I have a calling on my life. I’ve known for years. Ten years ago, while I was attending Indiana University, the Lord put it on my heart to go into ministry. The next year, I transferred to Taylor University to begin down this career path. In 2007, I graduated from Taylor with a degree in Christian Education Ministries, a minor in Youth Ministry, and zero intention of ever using either of them.
Taylor had been a rough experience for me. Between my disdain for school work, an immature faith that struggled in the “Christian bubble” environment, and a relationship heartbreak, I graduated worn down, beat up, and spiritually burnt out. I decided to become a personal trainer and never looked back.
I have dabbled in ministry on a very small scale since then, starting a summer camp and leading a bible study, but my experience with burn out at Taylor left such a bad taste in my mouth that I refused to consider full-time ministry again.
I have spent the last 6 years in denial, running from my calling. I convinced myself that I had misread God’s calling into ministry 10 years ago. I was young. What did I know?
I have wrestled with discontentment, restlessness, depression, anxiety, and feeling a lack of purpose. I blamed those feelings on God failing to meet certain needs in ways that I felt like He should. I tried moving. I tried changing careers. I tried forcing relationships. I tried running to the other end of the country. Anything to deal with those feelings except for going into full-time ministry. It wasn’t an option. I wasn’t going to do it.

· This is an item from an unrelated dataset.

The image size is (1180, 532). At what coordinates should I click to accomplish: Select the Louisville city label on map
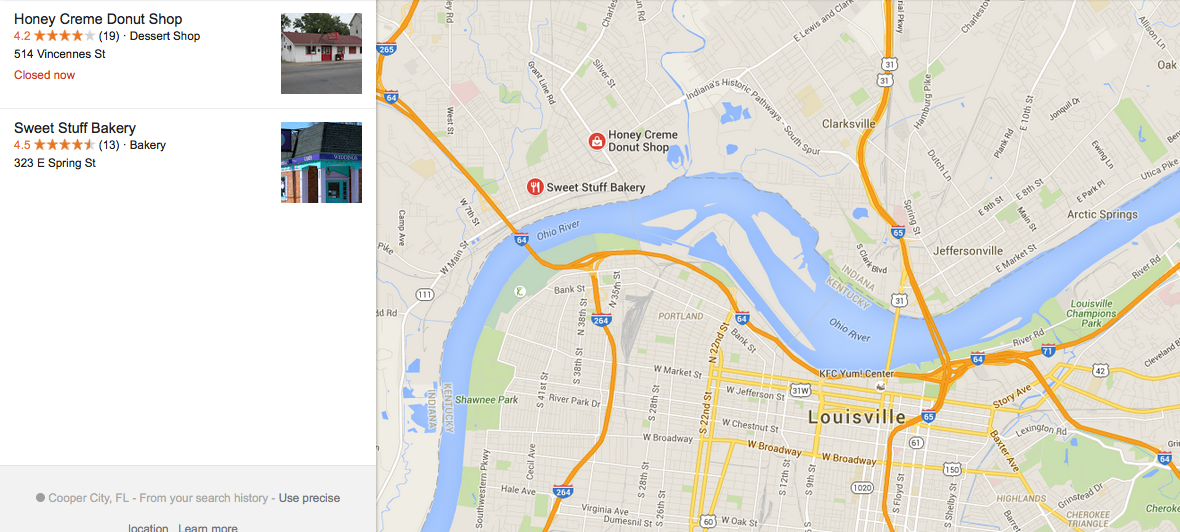(857, 417)
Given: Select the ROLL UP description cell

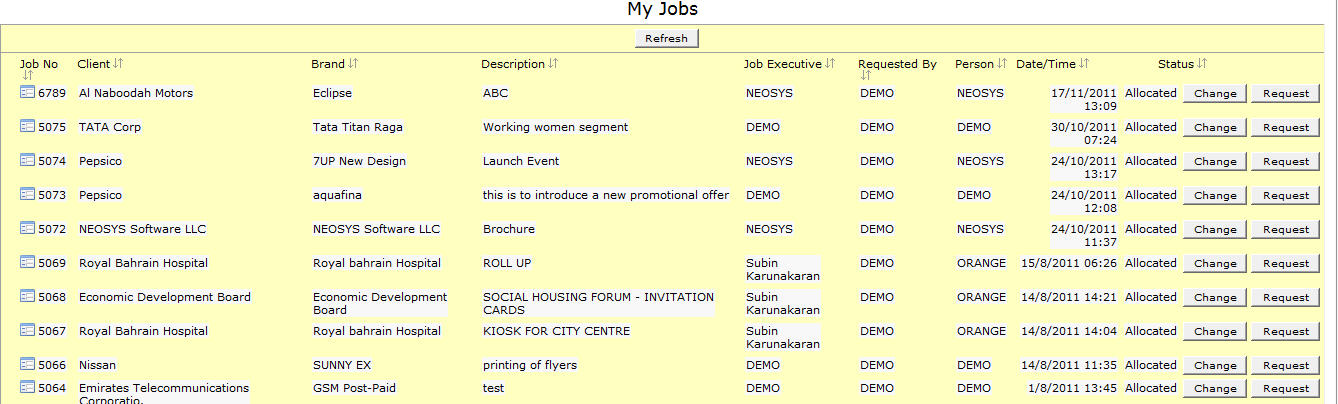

Perhaps the most famous person in the Bible for running from God’s calling is Jonah. Many of us know the story. God tells him to go preach repentance to the Ninevites (Nineveh), a large Godless city in Assyria. Jonah doesn’t want to go, so he hops on a ship that is sailing in the complete opposite direction to try to escape the presence of the Lord. His disobedience brings calamity on himself and the crew of the ship he is on as God brings forth a mighty storm while they are at sea. The crew casts lots to see who brought this trouble on them. It lands on Jonah. Jonah tells them he fears the Lord, who has brought this storm upon them because of his (Jonah’s) disobedience. Jonah then tells the crew to throw him overboard and the winds will cease.

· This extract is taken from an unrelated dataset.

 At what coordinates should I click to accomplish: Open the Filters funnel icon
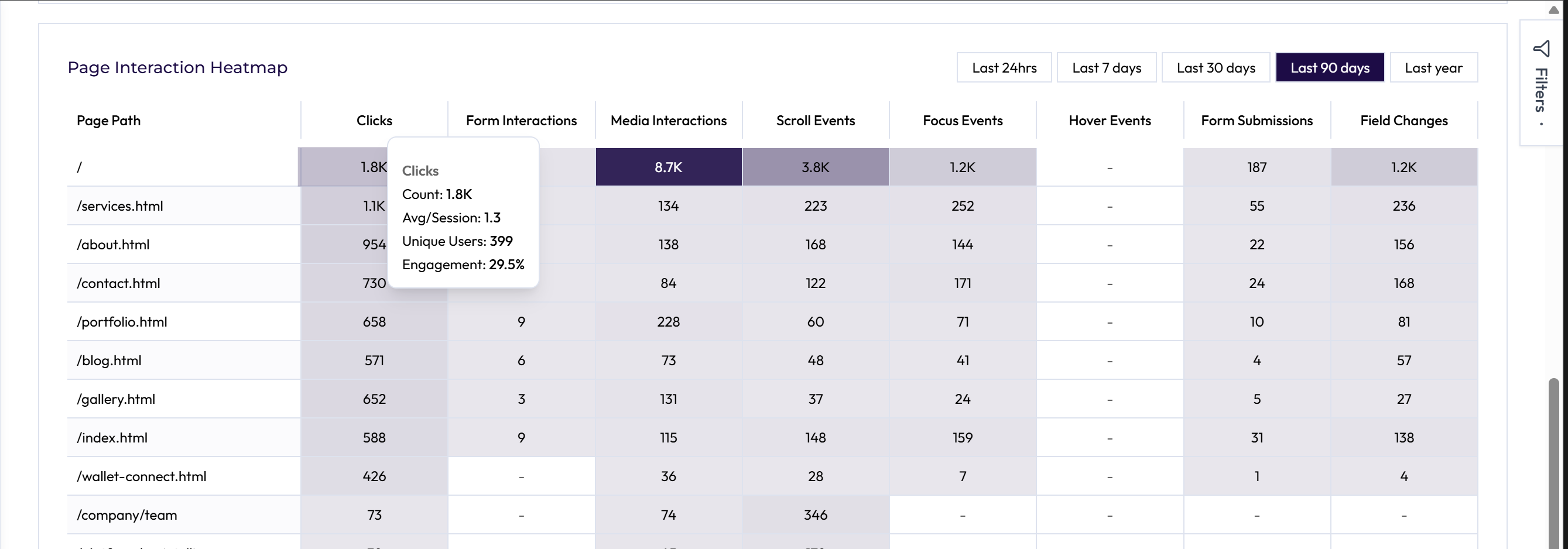click(x=1540, y=49)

With much reluctance, they toss Jonah into the sea and the storm stops. The crew puts their faith in the Lord and offers sacrifices to Him while Jonah sinks to the depths of the sea. God sends a giant fish to swallow Jonah, where he remains for 3 days and 3 nights until he offers a prayer of repentance to the Lord. The Lord has the fish spit Jonah out on dry land and once again He commissions him to go to the people of Nineveh. This time Jonah obeys.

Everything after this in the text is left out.